• [Extrait]
....

En ces jours, nous avons fait l’expérience de la beauté de la fraternité universelle dans le Christ, centre et espérance de notre vie. Nous avons écouté sa voix, la voix du Bon Pasteur, vivant au milieu de nous. Il a parlé au cœur de chacun de vous : il vous a renouvelés par son amour, il vous a fait sentir la lumière de son pardon, la force de sa grâce. Il vous a fait faire l’expérience de la réalité de la prière. Ce fut une “oxygénation” spirituelle pour que vous puissiez vivre et marcher dans la miséricorde une fois rentrés dans vos pays et dans vos communautés.

À côté de l’autel, il y a ici l’image de la Vierge Marie, vénérée par saint Jean-Paul II au Sanctuaire de Kalwaria. Elle, notre Mère, nous enseigne de quelle façon l’expérience vécue ici en Pologne peut être féconde ; elle nous dit de faire comme elle : de ne pas perdre le don reçu, mais de le garder dans le cœur, afin qu’il germe et porte du fruit, par l’action de l’Esprit Saint. De cette façon, chacun de vous, avec ses limites et ses fragilités, pourra être témoin du Christ là où il vit, en famille, en paroisse, dans les associations et dans les groupes, dans les milieux d’étude, de travail, de service, de loisirs, partout où la Providence vous conduira sur votre chemin.

....

• [Données extraites]
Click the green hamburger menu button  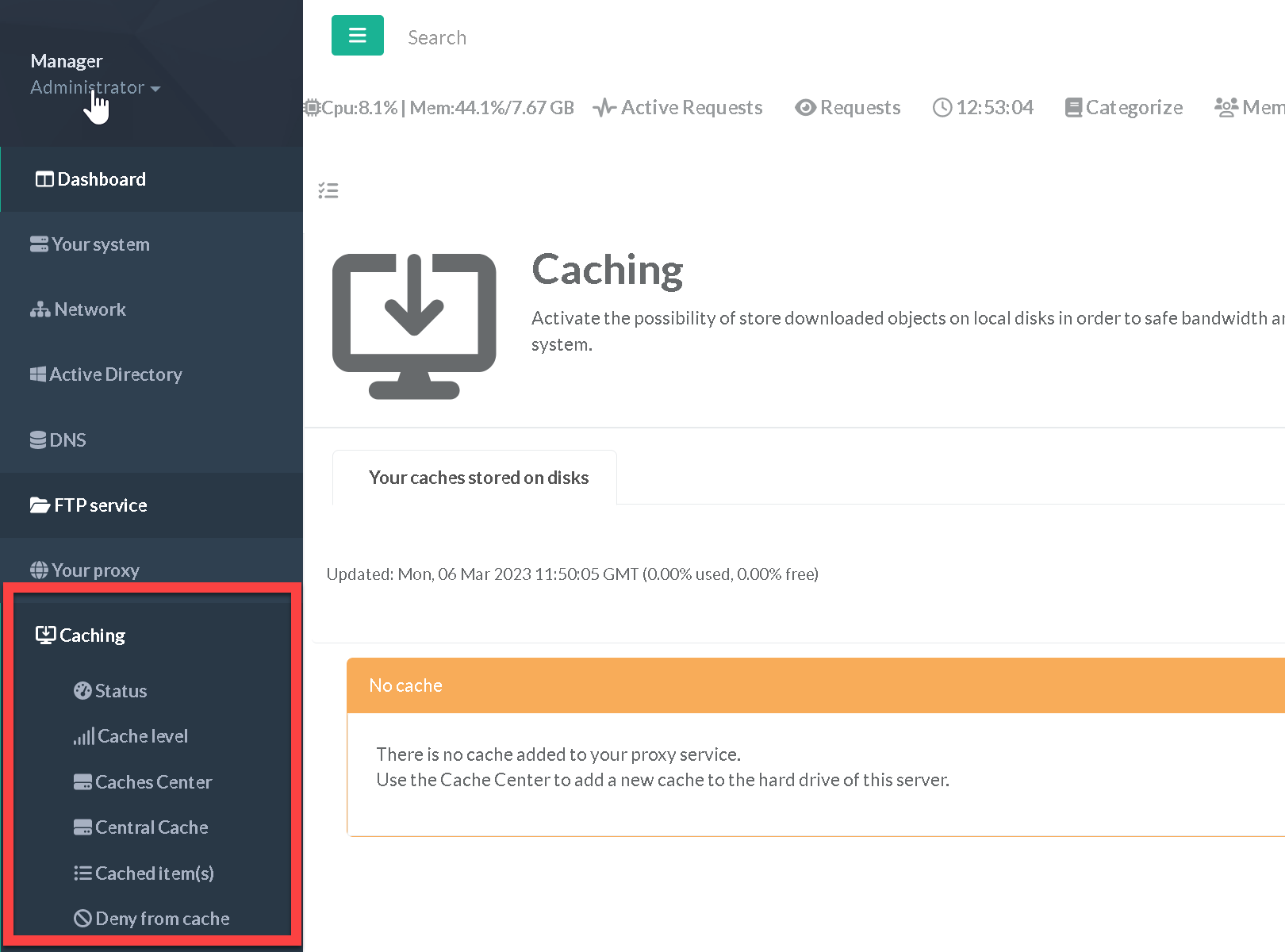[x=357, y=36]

....

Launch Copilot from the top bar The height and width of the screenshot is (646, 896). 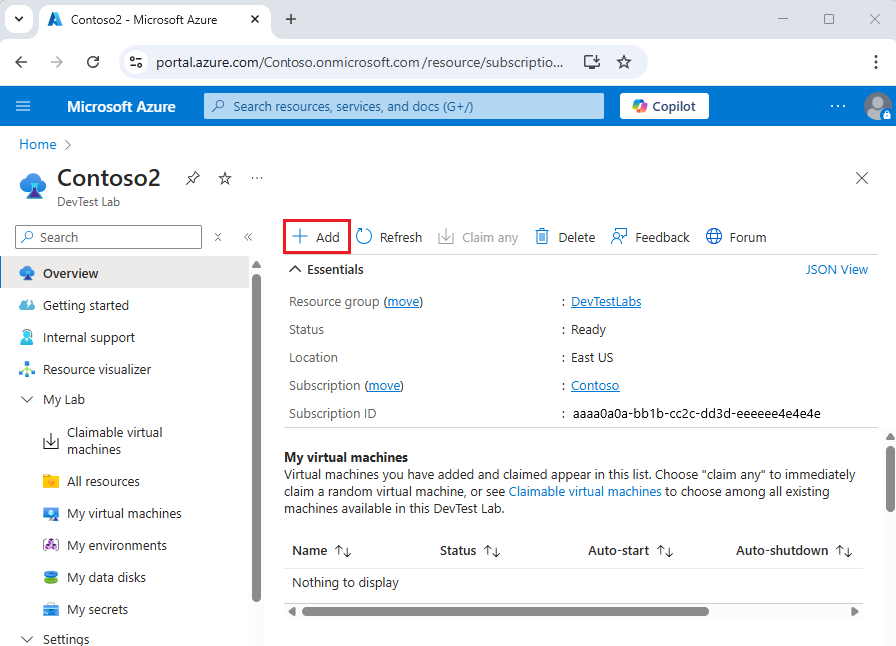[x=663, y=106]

....

• [Consigne]
Reprenez l'extrait sur l'expérience vécue en Pologne et l'image de la Vierge Marie, et poursuivez-le à partir de sa dernière phrase.

• [Réponse]
La Providence de Dieu nous précède toujours. Pensez qu’elle a déjà décidé quelle sera la prochaine étape de ce grand pèlerinage commencé en 1985 par saint Jean-Paul II! Et par conséquent, je vous annonce avec joie que les prochaines Journées Mondiales de la Jeunesse – après les deux au niveau diocésain – auront lieu en 2019 à (…).

Par l’intercession de Marie, invoquons l’Esprit Saint afin qu’il illumine et soutienne le chemin des jeunes dans l’Église et dans le monde, afin qu’ils soient de disciples et des témoins de la Miséricorde de Dieu.